(Stored entries)
BEGIN

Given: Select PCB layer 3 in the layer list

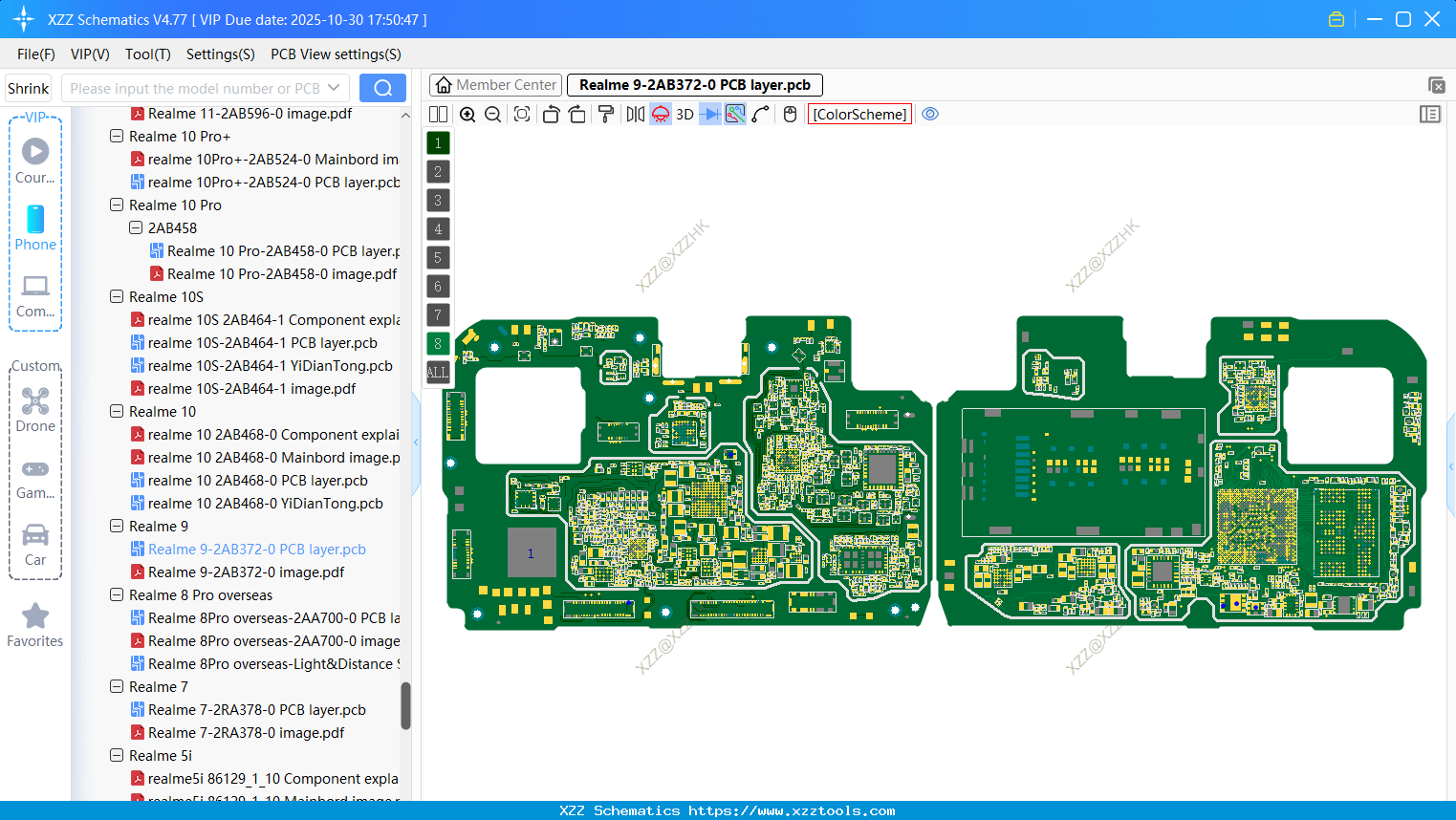Looking at the screenshot, I should [437, 200].
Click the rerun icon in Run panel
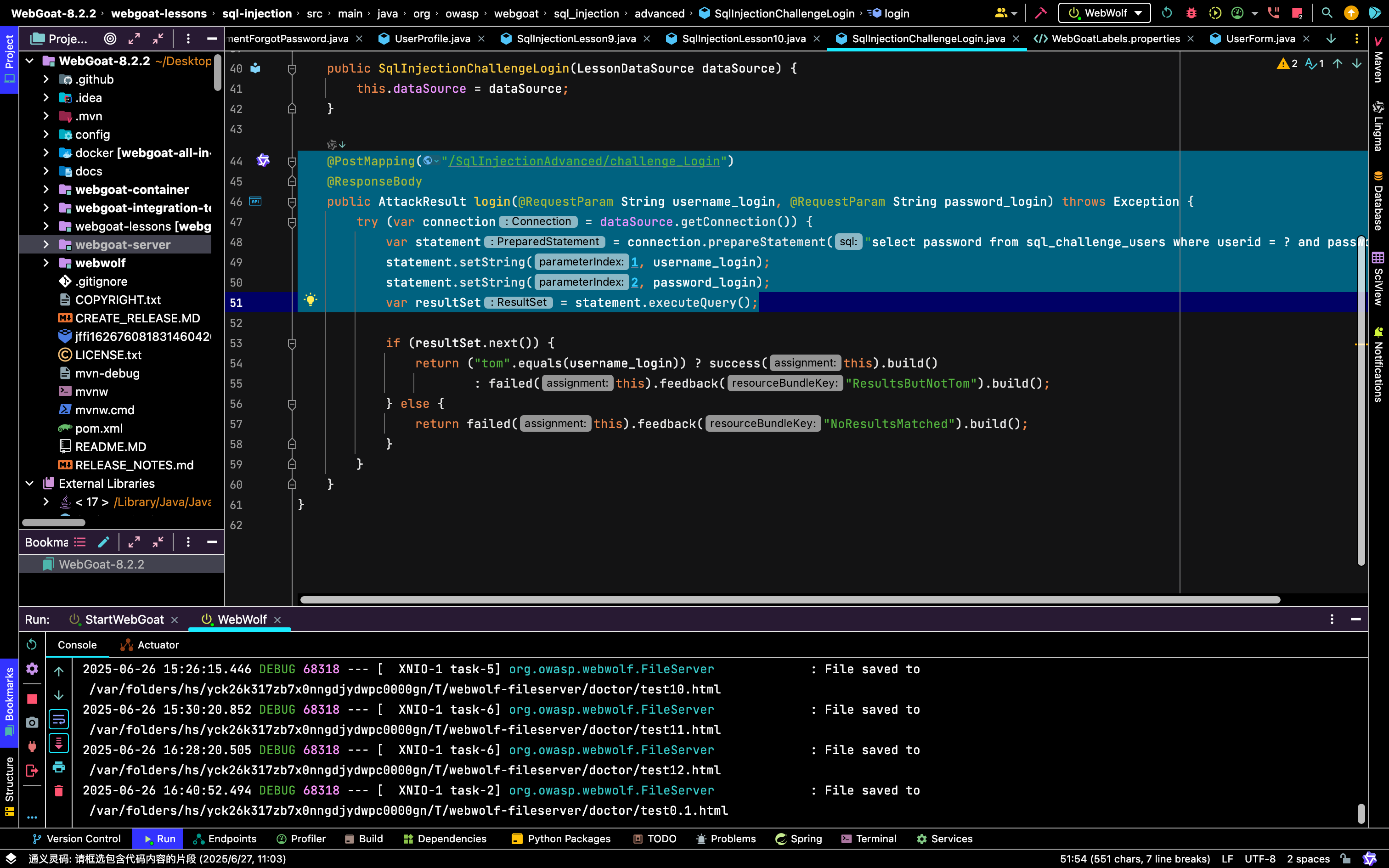This screenshot has height=868, width=1389. [x=32, y=645]
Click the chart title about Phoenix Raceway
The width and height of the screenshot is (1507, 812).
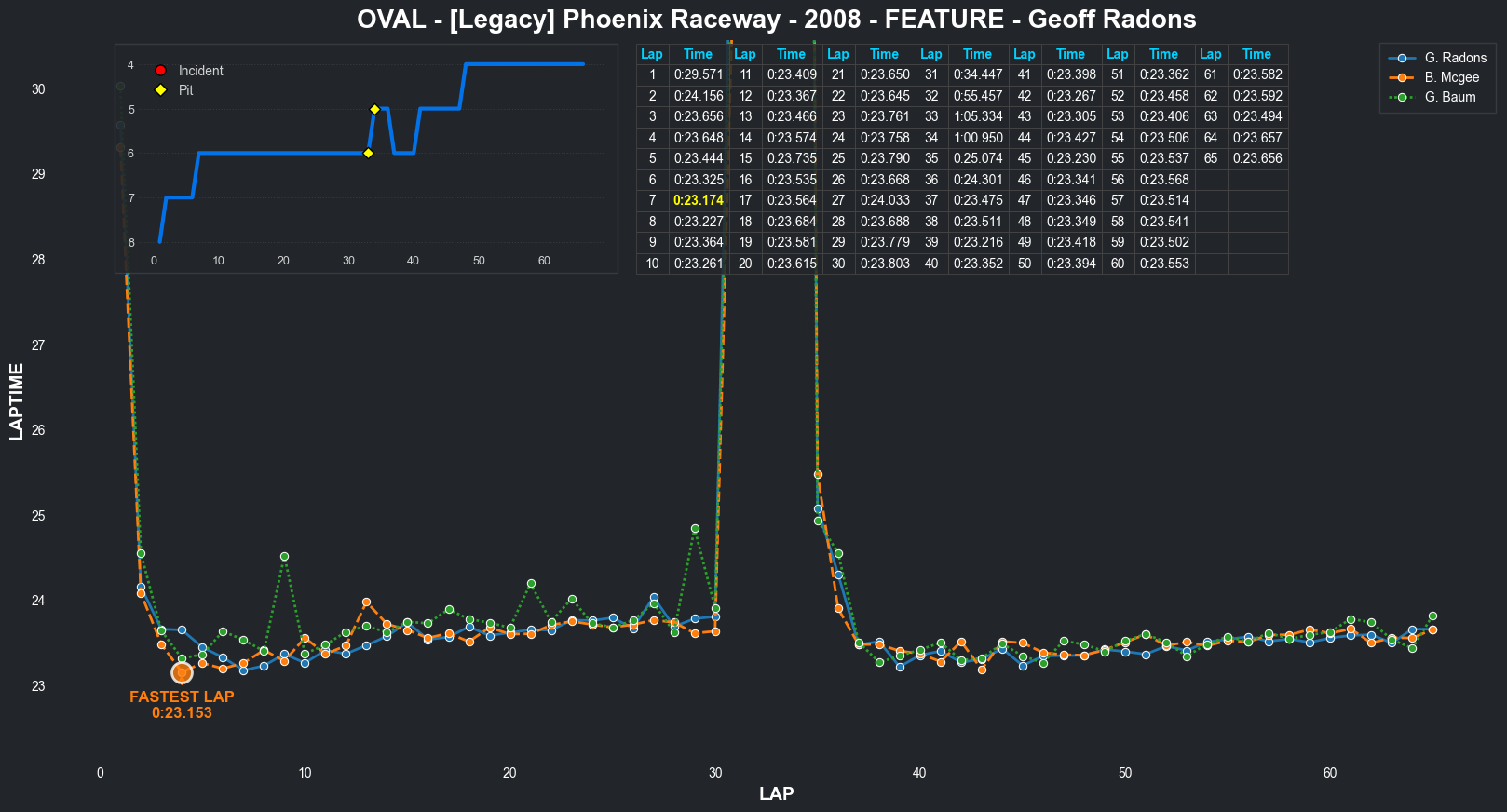click(x=776, y=20)
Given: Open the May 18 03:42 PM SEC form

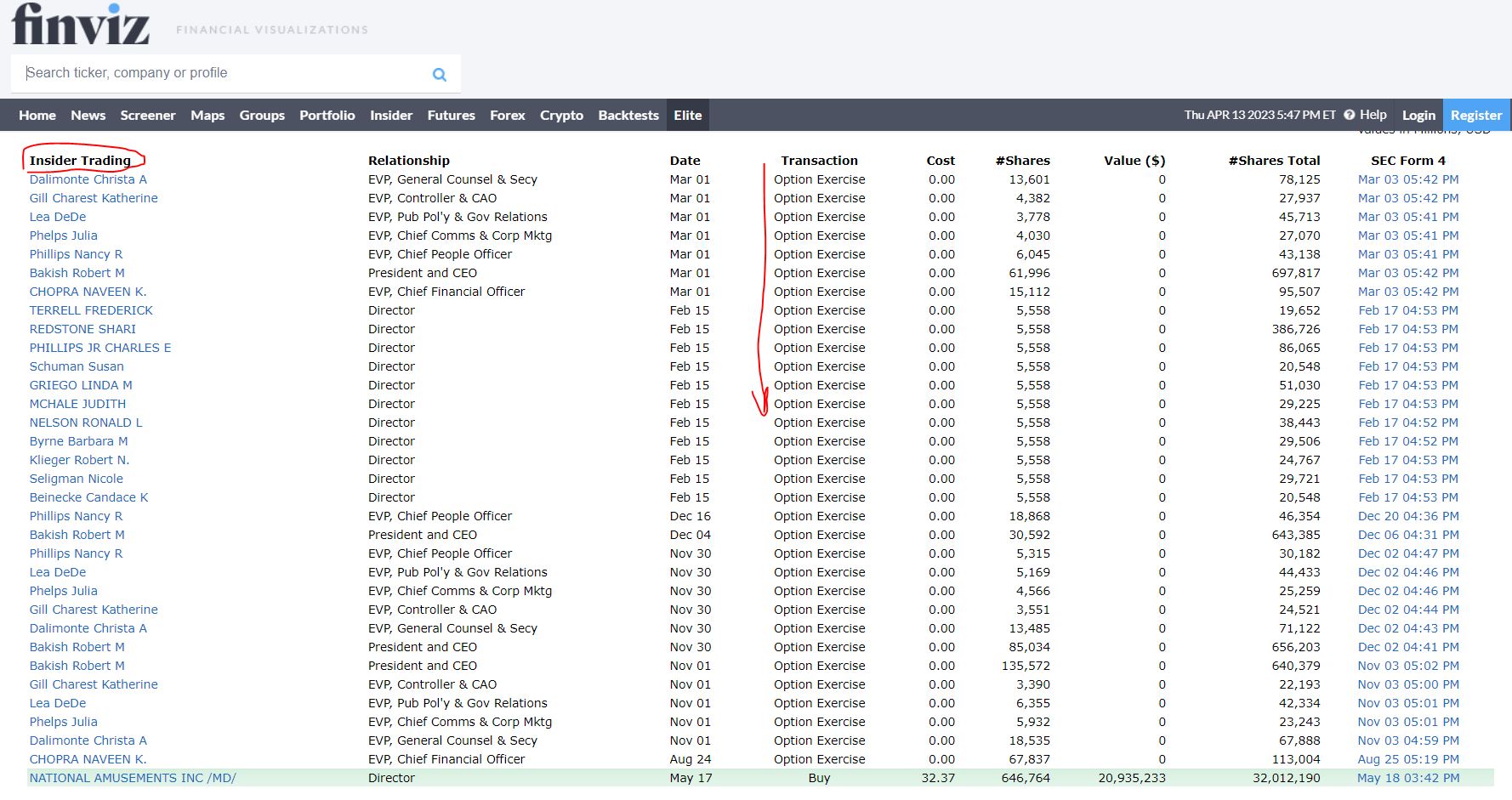Looking at the screenshot, I should pyautogui.click(x=1408, y=778).
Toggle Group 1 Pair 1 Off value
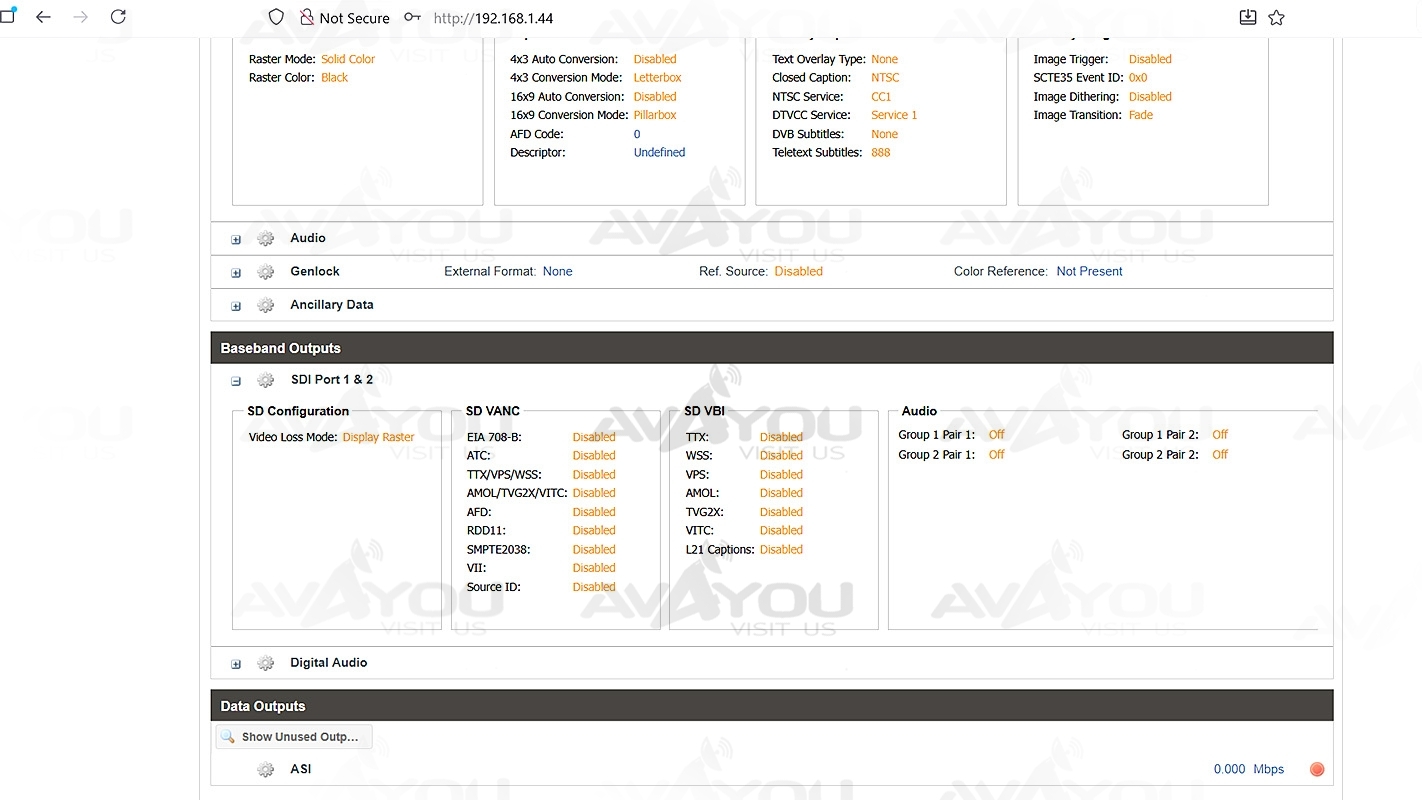Viewport: 1422px width, 800px height. (996, 435)
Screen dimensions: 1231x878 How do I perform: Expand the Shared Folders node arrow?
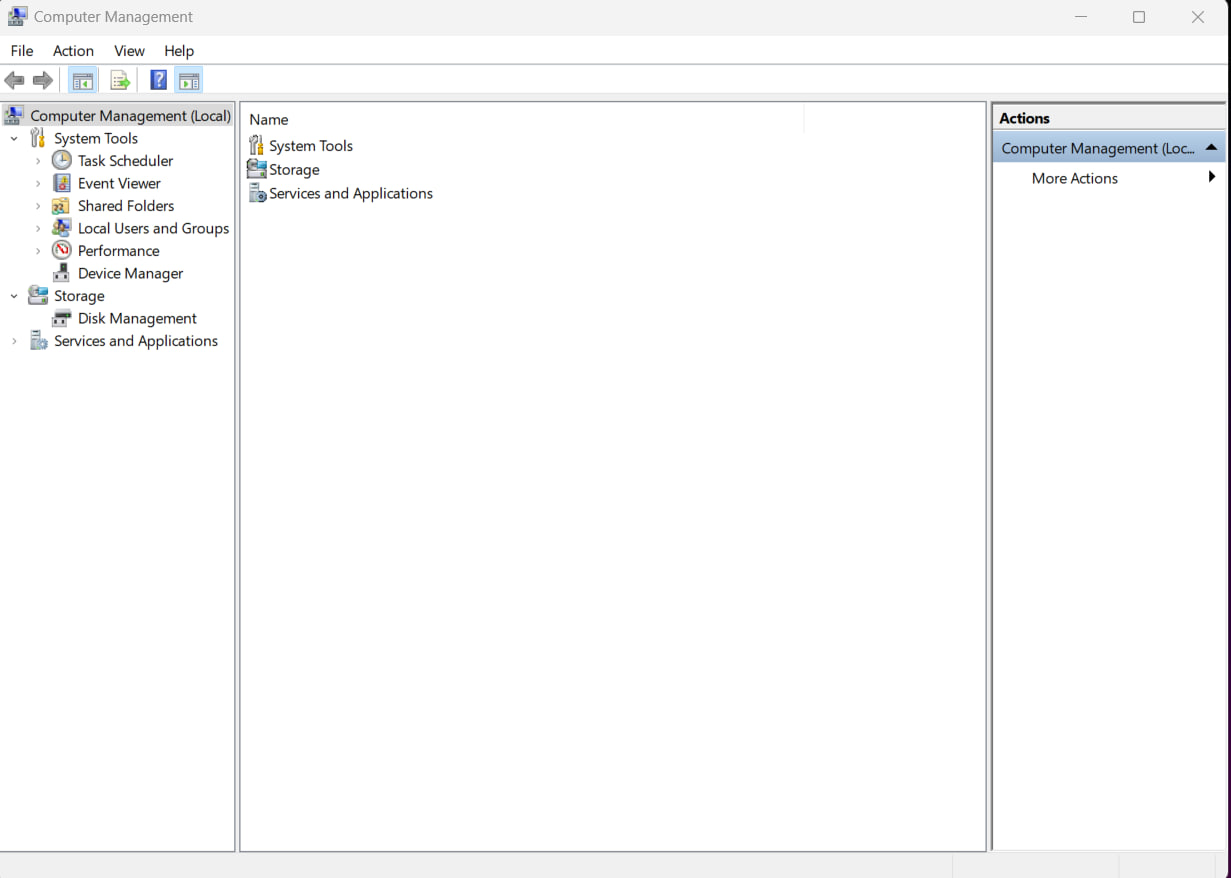(38, 206)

END

The problem – Print all entries exactly, without images.

Answer to this exercise –
Given: Select PCB layer 3 in the layer list

Looking at the screenshot, I should [437, 200].
Click the rerun icon in Run panel
This screenshot has height=868, width=1389. [x=32, y=645]
Click the chart title about Phoenix Raceway
The width and height of the screenshot is (1507, 812).
click(x=776, y=20)
Given: Open the May 18 03:42 PM SEC form

Looking at the screenshot, I should pyautogui.click(x=1408, y=778).
Toggle Group 1 Pair 1 Off value
Viewport: 1422px width, 800px height. (996, 435)
Screen dimensions: 1231x878 How do I perform: Expand the Shared Folders node arrow?
(38, 206)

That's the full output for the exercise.